Di dalam kamar, di lihatnya Hasta dalam keadaan batuk sambil menutup mulutnya dengan sebuah sapu tangan handuk.

Dengan hati cemas, Hanin menghampiri Hasta dan duduk di sampingnya sambil mengambil alih handuk di tangan Hasta.

"Apa sangat sakit pak?" tanya Hanin dengan suara tercekat saat melihat handuk kecil yang di ambilnya ada banyak bercak darah.

"Sakit di dada kalau pas batuk Nin." jawab Hasta dengan wajahnya yang pucat.

"Kita sebaiknya ke rumah sakit ya pak? pak Hasta harus mengikuti terapi lagi seperti dulu." ucap Hanin sambil membersihkan sudut bibir Hasta yang masih ada sisa darah.

"Aku di rumah saja Nin, aku sudah bosan di rumah sakit karena sakitku ini." ucap Hasta sambil menekan dadanya yang terasa sakit jika di buat batuk.

"Dengarkan aku pak, sekali ini saja..aku tidak ingin pak Hasta kenapa-kenapa, aku ingin pak Hasta sehat agar bisa menemaniku sampai aku tua." ucap Hanin sambil menggenggam tangan Hasta yang sangat lemah.

"Aku tidak yakin bisa menemanimu Nin, hidupku sudah tidak akan lama lagi. Kamu sendiri sudah tahu kan? apa kata Husin? penyakitku tidak akan bisa sembuh, aku hanya bisa bertahan entah sampai kapan." ucap Hasta dengan tatapan teduh.

"Aku yakin, pak Hasta bisa sembuh asal pak Hasta menuruti apa kata dokter dan untuk itu kita harus ke rumah sakit." ucap Hanin mengusap wajah Hasta sedang penuh kasih sayang.

"Aku sudah tidak sanggup lagi untuk tinggal di rumah sakit Nin, sangat sakit saat menjalani terapi sendirian." ucap Hasta yang merasa kesepian di dalam hidupnya selama ini.

"Jika aku ada di sana, menemani pak Hasta setiap hari... apakah pak Hasta mau ke rumah sakit?" tanya Hanin dengan serius.

Hasta menatap wajah Hanin dengan tatapan tak percaya.

"Kuliahmu bagaimana?" tanya Hasta dengan suara lemah.

"Aku akan tetap masuk kuliah, setelah itu aku langsung ke rumah sakit menjaga pak Hasta dan aku akan tidur di sana, bagaimana?" tanya Hanin menatap lembut wajah Hasta.

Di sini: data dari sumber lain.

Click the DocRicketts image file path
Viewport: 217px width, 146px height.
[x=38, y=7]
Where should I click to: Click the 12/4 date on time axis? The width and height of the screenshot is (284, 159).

"Hanin, aku tidak ingin membuatmu repot dan terbebani dengan penyakitku ini." ucap Hasta dengan wajah tertunduk.

"Dengarkan aku pak, aku tidak pernah repot jika itu untuk pak Hasta. Aku rela melakukan apa saja asalkan pak Hasta kembali sehat." ucap Hanin menangkup wajah Hasta.

"Hanin, jangan membuat hatiku melambung tinggi, aku tahu kamu melakukannya hanya karena kasihan padaku, ya kan Nin?" tanya Hasta dengan menatap penuh wajah Hanin.

Hanin terdiam menggenggam kedua tangan Hasta.

"Percayalah padaku pak Hasta, aku bersungguh-sungguh dengan apa yang aku lakukan, Aku akan berusaha sepenuhnya untuk memastikan perasaanku ini, baik pada pak Hasta juga pada Rafka dalam satu bulan ini." jawab Hanin dengan bersungguh-sungguh.